If your HPC has GPU nodes, they typically unlock much larger models.

NLR Kestrel as a concrete example. Kestrel has 156 GPU nodes, each with 4 NVIDIA H100 SXM GPUs (80 GB VRAM each, 320 GB per node) and 384–1536 GB system RAM. On a single Kestrel GPU node you can run:

Llama 3.1 70B at fp16 (~140 GB) with headroom to spare
Llama 3.1 405B at 4-bit quantization (~200 GB) across the 4 GPUs
Multiple mid-sized models concurrently

Kestrel's debug partition lets you request up to half a GPU node for 4 hours without a large allocation — a practical way to try local models before committing resources.

See Run on an HPC compute node for the deployment pattern (datasight runs on the compute node and the web UI is typically forwarded back to your laptop over SSH, preferably via a UNIX domain socket).

When hosted beats local¶

A hosted cheap-tier call (Haiku or GPT-4o-mini) often produces better SQL than a locally-run 8B model, at a fraction of a cent. GitHub Models offers a free tier that handles the full datasight feature set — including visualizations — better than most local models. Don't reach for local models just to avoid hosted costs — reach for them when data sensitivity or offline use requires it.
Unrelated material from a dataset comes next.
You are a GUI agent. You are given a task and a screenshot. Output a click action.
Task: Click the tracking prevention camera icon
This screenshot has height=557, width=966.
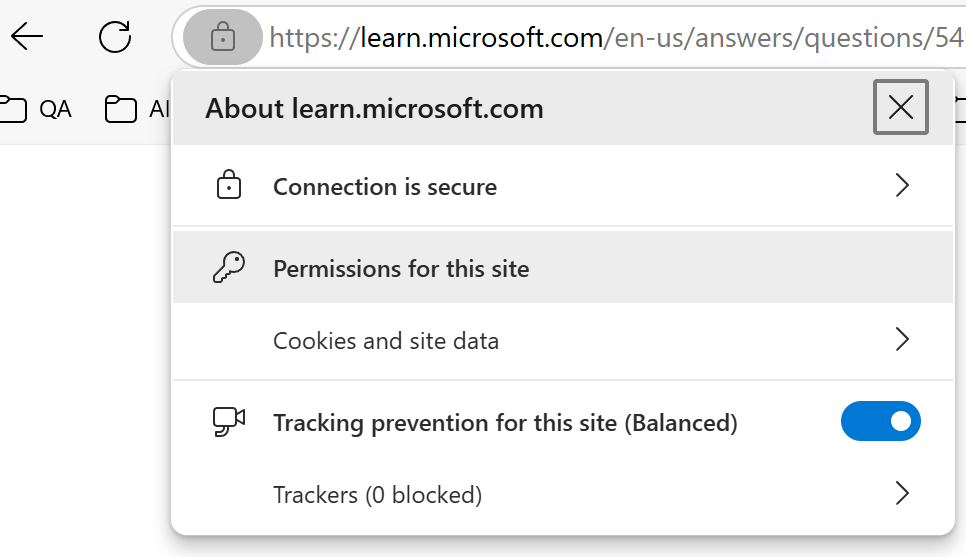(x=229, y=422)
Factor 4: where the LLM call originates¶

datasight makes its LLM calls from wherever the datasight process is running. That matters when you're combining a remote data backend with any kind of policy or network constraint:

datasight on your laptop + local data — LLM call from laptop.
datasight on an HPC compute node — LLM call from the compute node. Good fit if you want to use the compute node's GPU for a local model, or if hosted API keys are configured there.
datasight on your laptop + remote Flight SQL backend on HPC — LLM call from laptop, SQL executed on HPC. Good fit if your laptop has the GPU you want to use, or if compute-node egress to hosted APIs is blocked.

See the two HPC how-tos for the tradeoffs: Run on an HPC compute node and Connect to a remote Flight SQL backend.

Configuring your choice¶

Once you've picked a provider, see the Install and configure an LLM how-to for the exact environment variables. The short version:

# Anthropic (default)
ANTHROPIC_API_KEY=sk-ant-...

# OpenAI
LLM_PROVIDER=openai
OPENAI_API_KEY=sk-...

# GitHub Models
LLM_PROVIDER=github
GITHUB_TOKEN=ghp-...

# Ollama (local — use for cost/data-security reasons)
LLM_PROVIDER=ollama
OLLAMA_MODEL=qwen2.5:7b      # CLI queries; use qwen2.5:14b for web UI with viz

A secure hosted endpoint (Bedrock, Azure OpenAI, corporate proxy) is configured by setting ANTHROPIC_BASE_URL or OPENAI_BASE_URL alongside the credentials.